(Dataset records)
* * *
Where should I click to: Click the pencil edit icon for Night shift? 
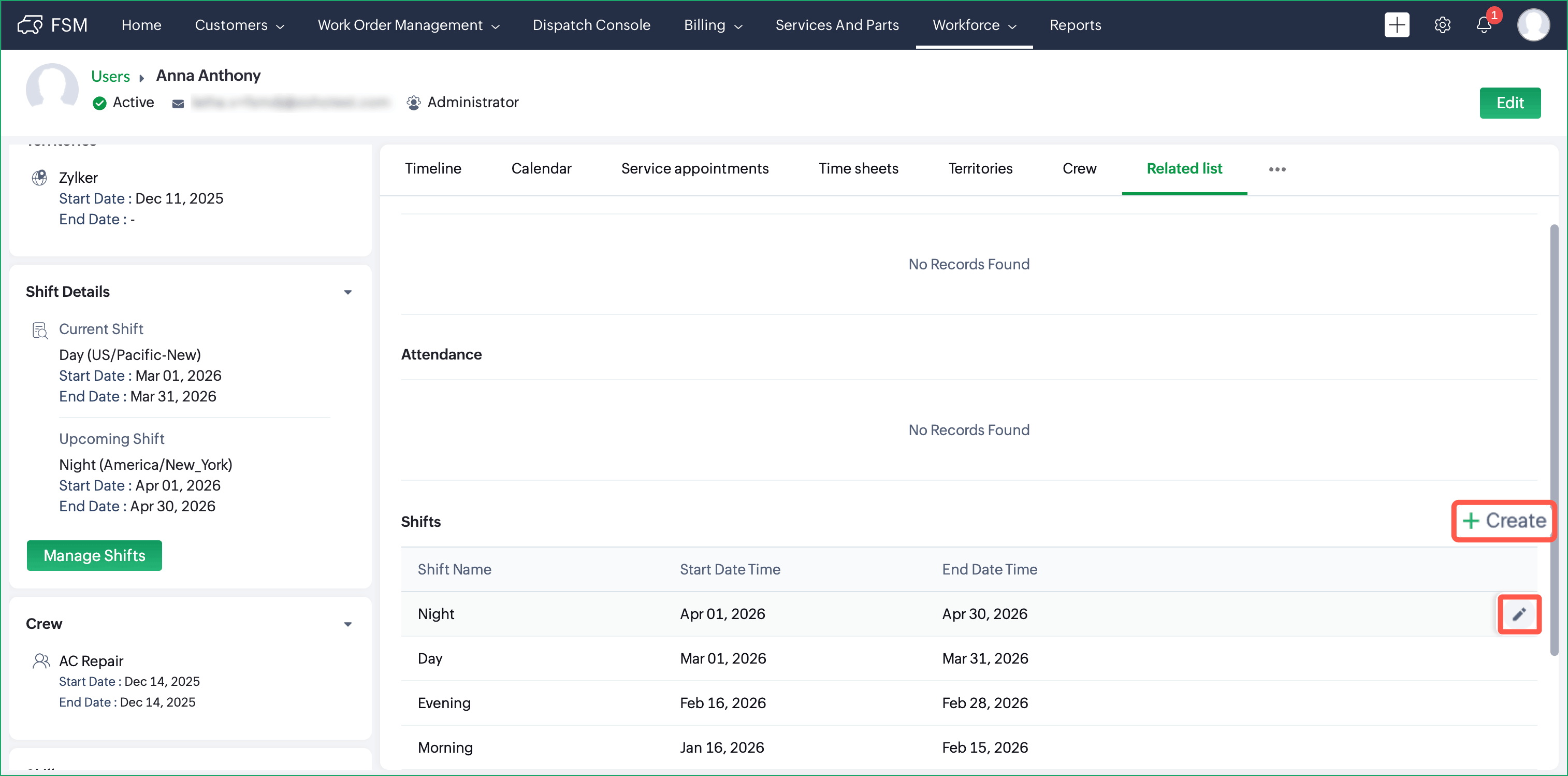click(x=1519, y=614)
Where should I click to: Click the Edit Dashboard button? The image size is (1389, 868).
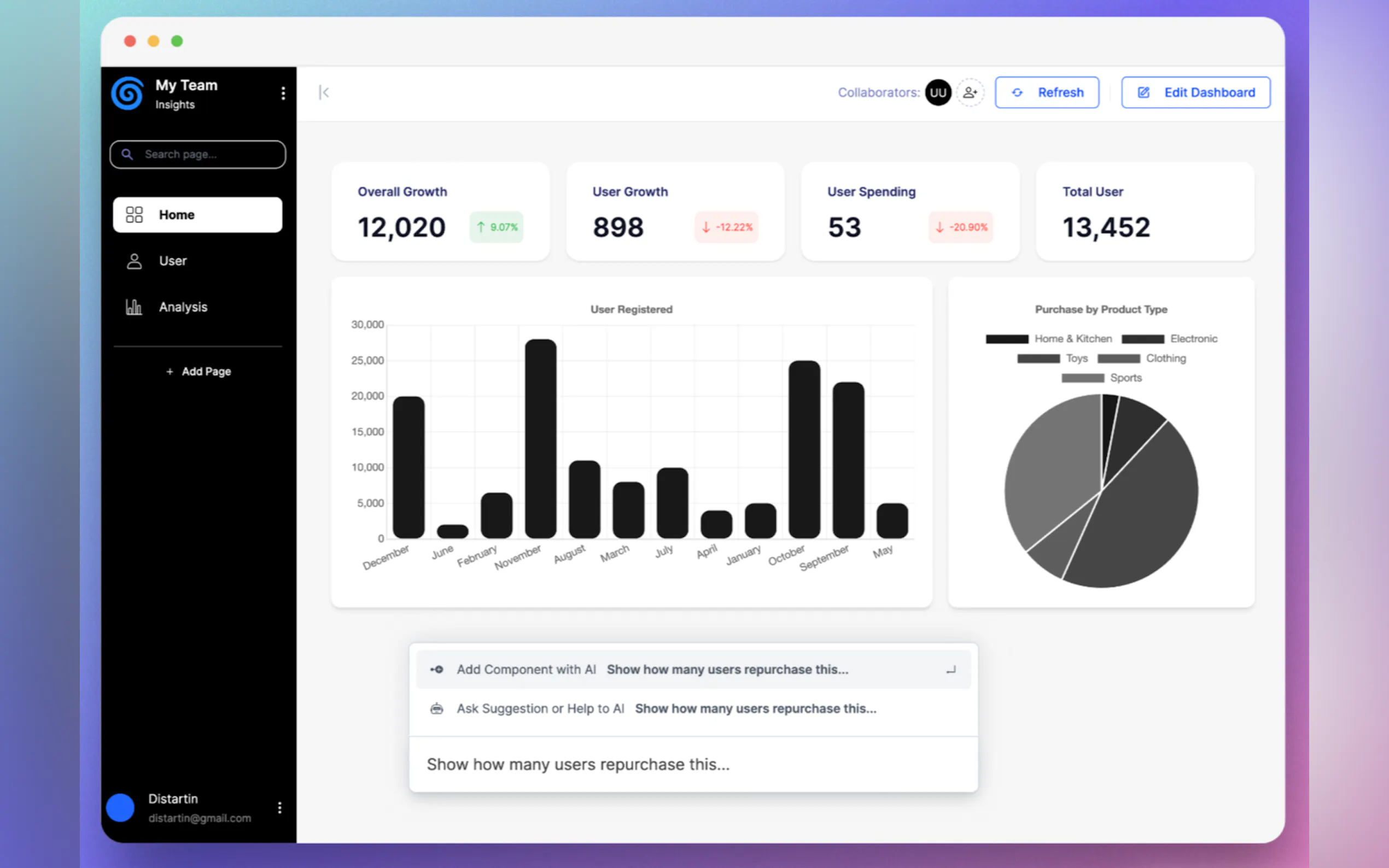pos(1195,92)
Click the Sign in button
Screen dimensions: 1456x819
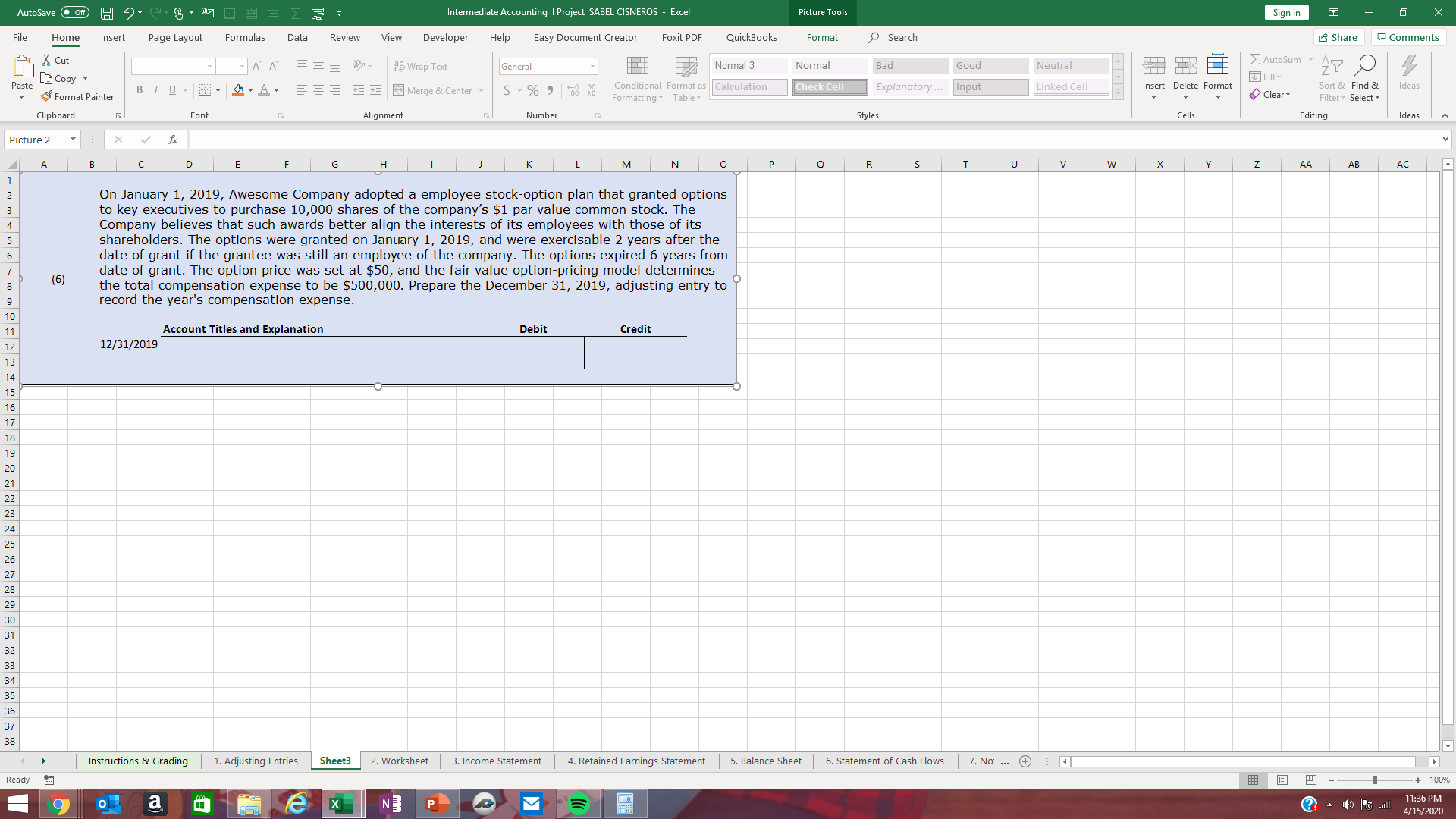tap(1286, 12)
* * *
Return every line of the records exactly as given, pictures excluded.

• **Expected answer**
Where should I click to: Click the pencil edit icon for Night shift? 
click(x=1519, y=614)
Where should I click to: Click the Edit Dashboard button? The image size is (1389, 868).
pos(1195,92)
Click the Sign in button
Screen dimensions: 1456x819
tap(1286, 12)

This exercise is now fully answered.